PROBLEM REQUIREMENTS >> The result should be every line in the data below that carries the string "Open".

AVAILABLE DATA >>
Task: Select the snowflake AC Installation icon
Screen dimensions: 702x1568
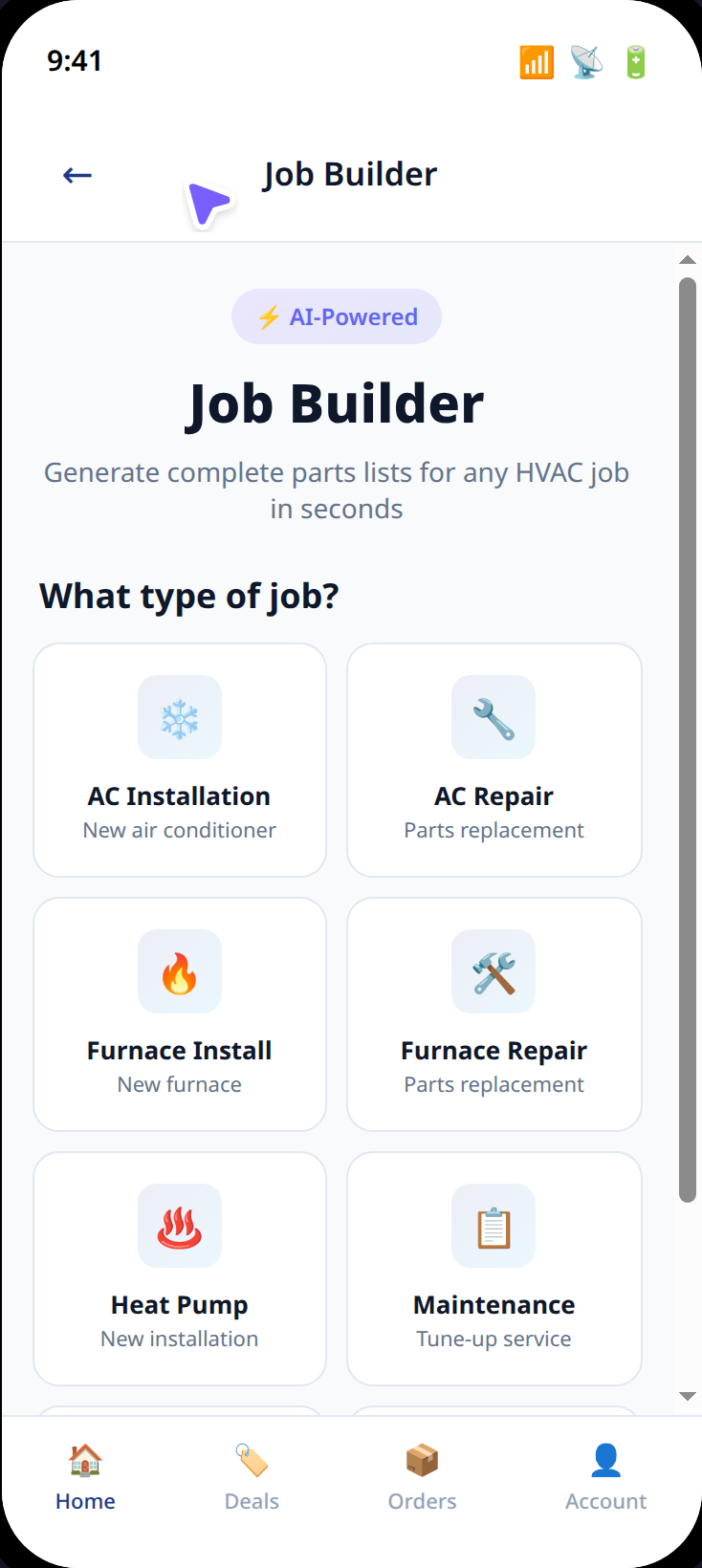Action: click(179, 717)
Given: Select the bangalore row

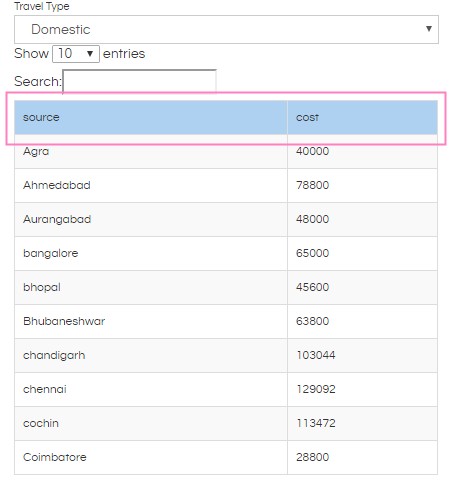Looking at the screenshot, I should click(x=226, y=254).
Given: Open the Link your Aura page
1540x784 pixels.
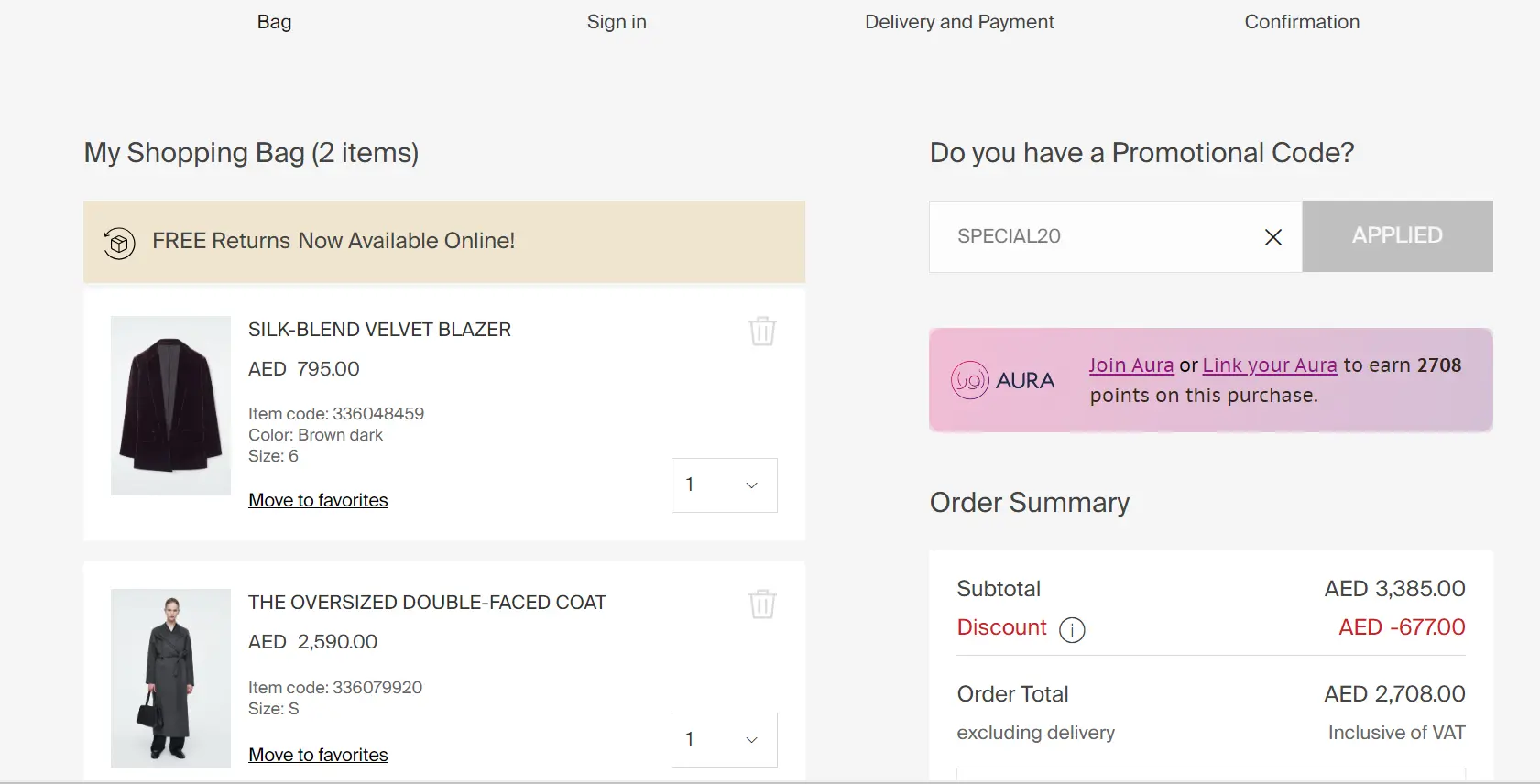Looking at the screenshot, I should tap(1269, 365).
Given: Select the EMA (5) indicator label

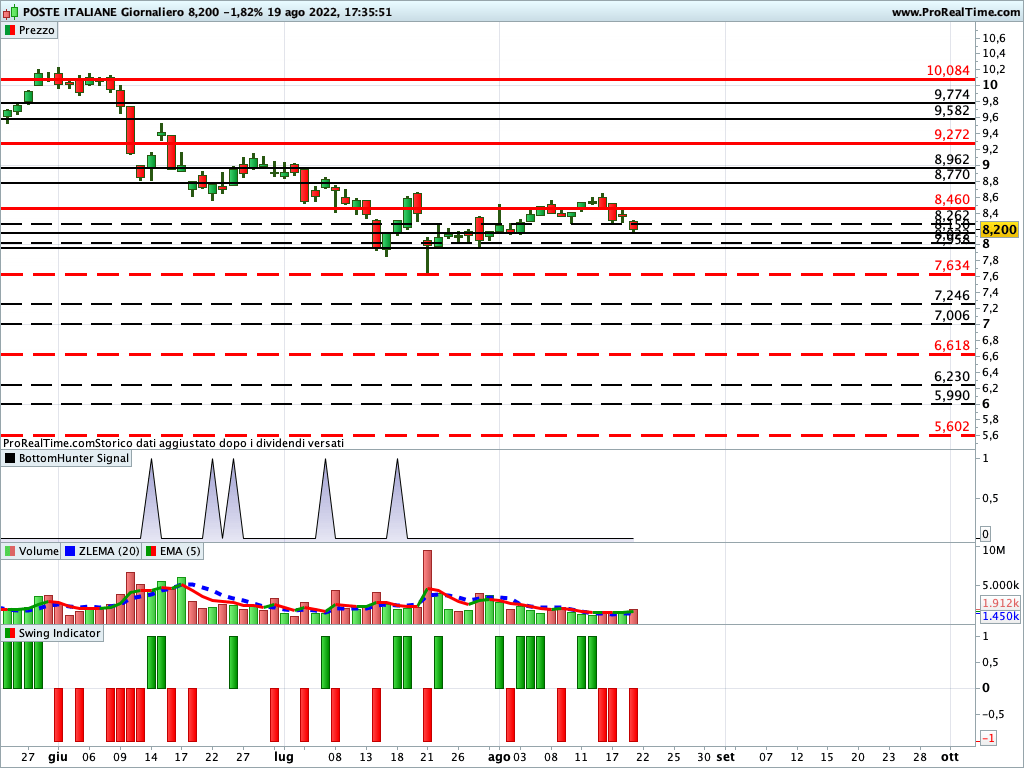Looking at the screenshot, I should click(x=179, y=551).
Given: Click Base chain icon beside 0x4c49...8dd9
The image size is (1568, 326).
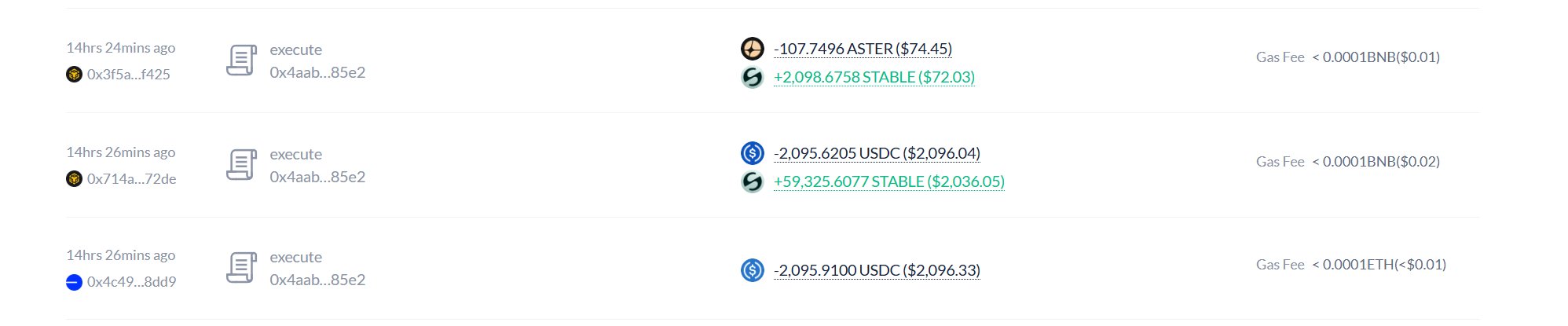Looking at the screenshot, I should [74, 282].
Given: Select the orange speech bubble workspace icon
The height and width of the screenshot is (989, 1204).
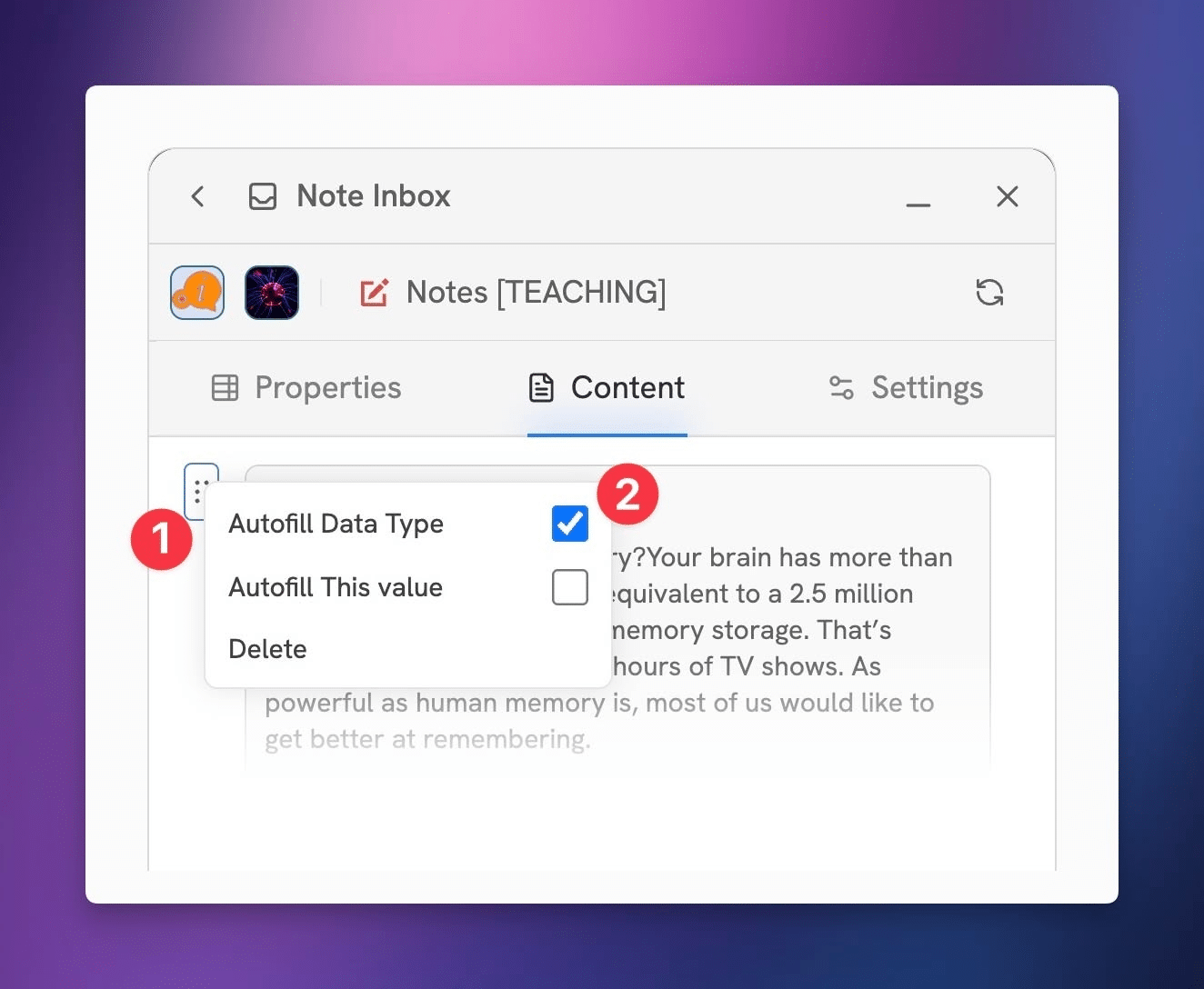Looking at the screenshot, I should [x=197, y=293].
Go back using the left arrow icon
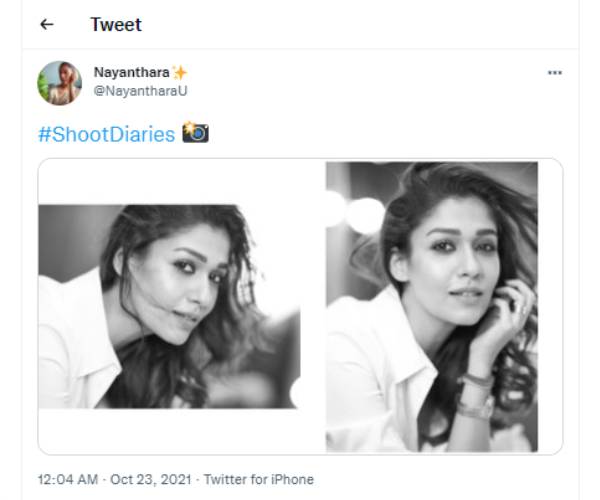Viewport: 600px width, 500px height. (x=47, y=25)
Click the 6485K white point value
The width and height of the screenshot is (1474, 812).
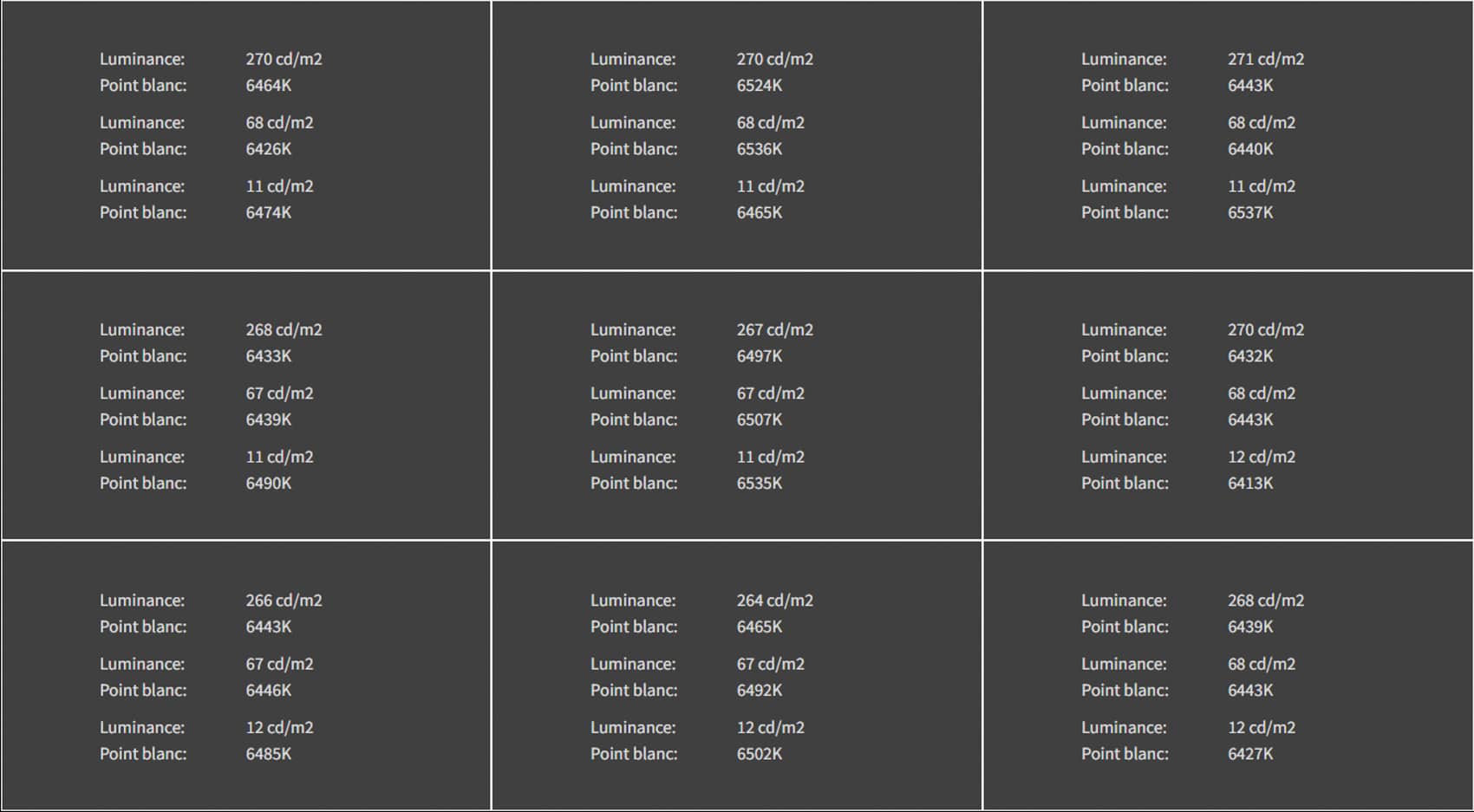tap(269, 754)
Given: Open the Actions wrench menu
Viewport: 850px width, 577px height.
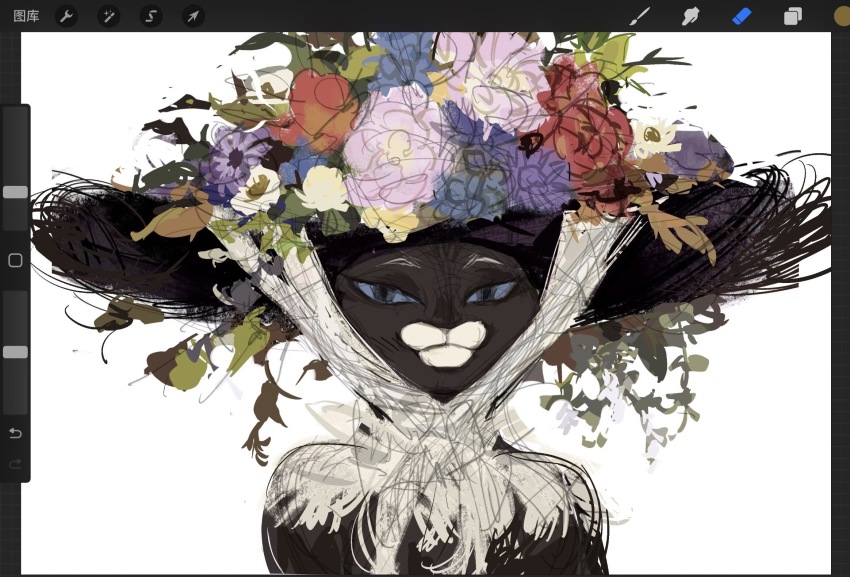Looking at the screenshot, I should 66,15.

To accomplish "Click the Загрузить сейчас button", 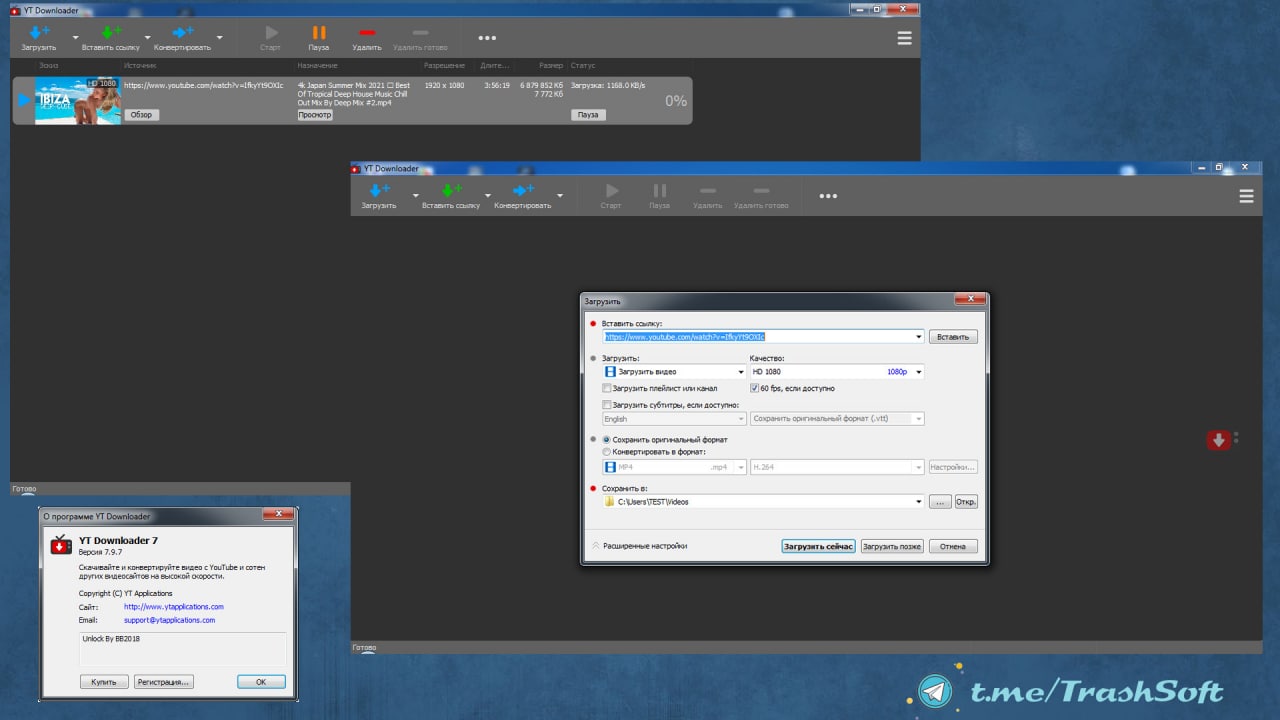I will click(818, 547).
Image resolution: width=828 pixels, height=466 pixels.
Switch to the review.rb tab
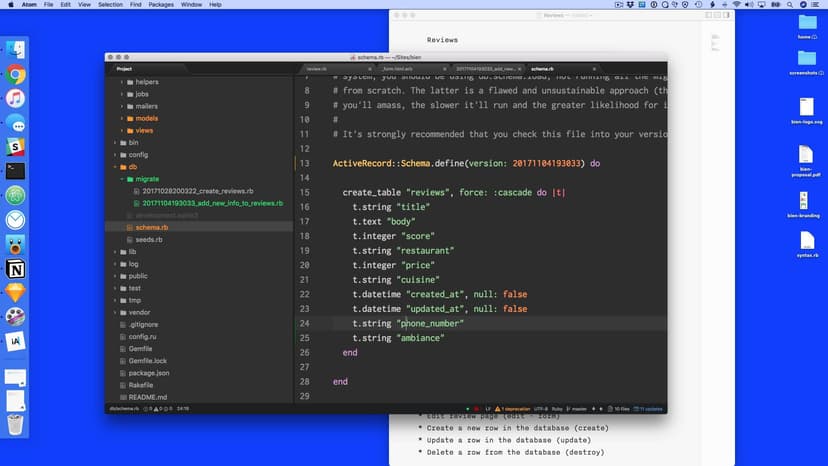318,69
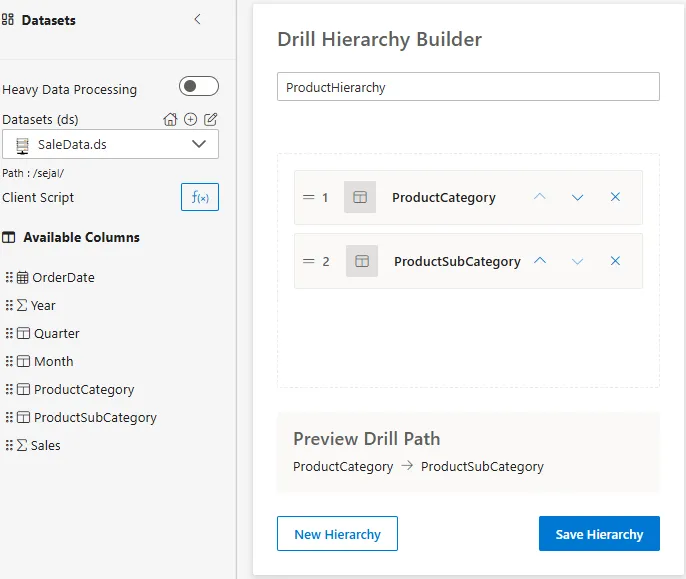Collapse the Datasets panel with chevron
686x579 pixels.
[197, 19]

ANSWER FOR THE TASK >>
Given: Open the Link your Aura page
Given: Open the Actions wrench menu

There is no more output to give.